Though I was, in waking life, far bolder than Sophie, I had been prone to nightmares, as well as sleepwalking, for as long as I could recall. As I grew older, I walked less frequently in my sleep, but the nightmares became more oppressive. There was one in particular, which recurred many times, of a vast, echoing house I was sure I had never seen. It was not at all like the redbrick villa in Highgate where we had always lived, and never exactly the same from one dream to the next, and yet I knew whenever I was there. I was always alone, acutely aware of the silence, feeling that the house itself was alive, watchful, aware of my presence. The ceilings were immensely high, with dark panelled walls, and though there were windows I could never see anything beyond the glass.

Sometimes I would be there only for a brief space and wake thinking, ‘I have been in the house again’, but when the dream ran its full course I would be compelled to move from one deserted room to the next, fearful and yet powerless to stop, knowing that I must come to a flight of stairs – sometimes grand and opulent, in other dreams narrow and
worn – and thence to a room at the end of a corridor: a long room furnished with carved chests and screens in a dark, oily wood, covered with elaborate designs picked out in gold. In one such dream I was drawn further into the room until I came to a low dais, upon which stood a statue of a beast like a panther about to spring, cast in dark, gleaming metal. Cold blue light began to glow around it; a vibration like the buzzing of a gigantic insect filled my body, and I woke to my own cry of horror.
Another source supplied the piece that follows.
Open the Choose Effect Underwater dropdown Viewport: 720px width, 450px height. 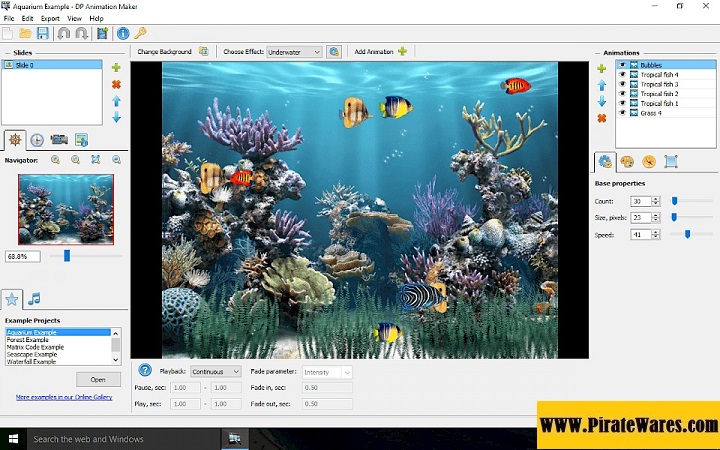point(294,51)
In another sort of nightmare, quieter and yet in its way still more fearful, I would dream that I awoke – it seemed always to be twilight, just before dawn – in my own room, everything in its familiar place, except that my hearing was unnaturally acute: the blood surging in my ears sounded as loud as waves breaking upon the shore. Then I would sense the approach of some malignant being, coming up the passage or hovering at my window; my heart would begin to pound until I feared it would tear itself out of my breast, and I would wake with my heart still beating violently.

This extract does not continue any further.